Malgré ces (relatives) limites créatives, hostie aurait été le juron préféré des Québécois au début des années 1980, selon une étude de l’Office de la langue française préparée par la «sacrologue» Diane Vincent (1982) et que cite Olivier Bauer. L’Oreille tendue est un peu déçue.

P.-S. — Un tweet de Leroy K. May du 7 janvier 2011 nous apprend une chose intéressante : «RT @LaurentLaSalle: Le nom de domain ost.ie est disponible, mais à 117$ US annuel, ça coûte cher comme joke…» En effet.

 

[Complément du 21 décembre 2018]

Les magistrats sont souvent appelés à mesurer la portée des mots. La Presse+ du jour donne un exemple d’une telle analyse lexicale.

Le juge Patrice Simard, de la cour municipale de Québec, a dû statuer, en novembre 2018, sur la portée de la phrase «Estie de gros douchebags» lancée par un citoyen à deux policiers. Jugement : «Le “estie”, blasphématoire en soi, est plutôt utilisé, à l’instar de l’adjectif “gros”, comme marqueur d’intensité pour le substantif qui les suit immédiatement, savoir le mot “douchebag”. Pris dans leur ensemble, il s’agit de propos injurieux, insultants, blessants, blasphématoires et grossiers.» Cela coûtera 150 $ au coupable.

Morale de cette histoire : en cour, ne dites jamais «Estie de gros juge», «estie» étant «blasphématoire en soi».

 

[Complément du 3 novembre 2020]

Autre variante, chez le Hugo Beauchemin-Lachapelle de la Surface de jeu : «Astique, Laurent, tu me dois ben ça !» (p. 137)

 

[Complément du 19 mars 2024]

L’Oreille découvre aujourd’hui, dans un numéro spécial de la revue Liberté, une nouvelle graphie : «stsi» (1987, p. 68).

 

[Complément du 12 juin 2024]

La graphie stsi est aussi celle de François Hébert dans son ouvrage Dans le noir du poème (2007, p. 60), comme si Hébert et Almanzor Ratapopoulos ne faisaient qu’un…

 

Références

Bauer, Olivier, l’Hostie, une passion québécoise, Montréal, Liber, 2011, 81 p.

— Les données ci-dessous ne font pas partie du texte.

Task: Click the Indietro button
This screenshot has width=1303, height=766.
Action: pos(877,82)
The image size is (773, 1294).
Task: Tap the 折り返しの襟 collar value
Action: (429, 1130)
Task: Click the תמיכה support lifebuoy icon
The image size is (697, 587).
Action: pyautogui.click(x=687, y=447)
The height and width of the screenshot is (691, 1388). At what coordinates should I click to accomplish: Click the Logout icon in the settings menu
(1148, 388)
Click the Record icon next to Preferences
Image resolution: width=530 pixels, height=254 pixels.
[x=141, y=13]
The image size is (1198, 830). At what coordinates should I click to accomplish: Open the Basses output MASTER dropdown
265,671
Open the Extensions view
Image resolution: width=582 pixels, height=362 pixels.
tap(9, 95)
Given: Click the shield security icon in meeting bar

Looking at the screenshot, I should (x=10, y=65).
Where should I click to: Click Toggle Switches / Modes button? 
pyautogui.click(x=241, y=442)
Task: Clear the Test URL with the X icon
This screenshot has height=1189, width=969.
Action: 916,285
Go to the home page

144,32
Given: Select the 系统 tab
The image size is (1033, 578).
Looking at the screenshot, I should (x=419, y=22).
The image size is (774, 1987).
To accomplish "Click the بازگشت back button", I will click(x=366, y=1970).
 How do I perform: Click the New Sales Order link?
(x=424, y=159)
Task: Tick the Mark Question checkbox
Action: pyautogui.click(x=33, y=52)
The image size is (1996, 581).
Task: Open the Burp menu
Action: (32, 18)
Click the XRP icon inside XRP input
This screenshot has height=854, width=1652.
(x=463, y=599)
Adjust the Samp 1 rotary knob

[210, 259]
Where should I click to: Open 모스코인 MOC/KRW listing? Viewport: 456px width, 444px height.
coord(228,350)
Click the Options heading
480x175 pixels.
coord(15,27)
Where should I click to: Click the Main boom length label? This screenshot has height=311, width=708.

Bauer, Olivier, Une théologie du Canadien de Montréal, Montréal, Bayard Canada, coll. «Religions et société», 2011, 214 p. Ill.

Beauchemin-Lachapelle, Hugo, la Surface de jeu. Roman, Montréal, La Mèche, 2020, 276 p.

Blais, François, Vie d’Anne-Sophie Bonenfant. Roman, Québec, L’instant même, 2009, 241 p.

Carrier, Roch, la Guerre, yes sir ! Roman, Montréal, Éditions du Jour, coll. «Les romanciers du jour», R-28, 1970, 124 p. Rééditions : Montréal, Stanké, coll. «10/10», 33, 1981, 137 p.; Montréal, Stanké, 1996, 141 p.; dans Presque tout Roch Carrier, Montréal, Stanké, 1996, 431 p.; Montréal, Éditions internationales Alain Stanké, coll. «10/10», 2008, 112 p. Édition originale : 1968.

Les Dales Hawerchuk, «Dale Hawerchuk», les Dales Hawerchuk, disque audionumérique, 2005, étiquette CPR2-2098 C4 Productions.

Dickner, Nicolas, Tarmac, Québec, Alto, 2009, 271 p. Ill.

Dor, Georges, Anna braillé ène shot (Elle a beaucoup pleuré). Essai sur le langage parlé des Québécois, Montréal, Lanctôt éditeur, coll. «L’histoire au présent», 2, 1996, 191 p.

Hamilton, Graeme, «Can Quebec’s Church-based curse words survive in a secular age ?», The National Post, 9 septembre 2011.

Hébert, François, Dans le noir du poème. Les aléas de la transcendance, Montréal, Fides, coll. «Nouvelles études québécoises», hors série, 2007, 214 p.

Ratapopoulos, Almanzor, «Du char. Petit manuel à l’usage du FAD1001F», Liberté, numéro spécial «Watch ta langue !», 1987, p. 63-73.

Vincent, Diane, avec la collaboration de Hélène Malo et Louise Grenier, Pressions et impressions sur les sacres au Québec, Montréal, Gouvernement du Québec, Office de la langue française, coll. «Langues et sociétés», 1982, 143 p.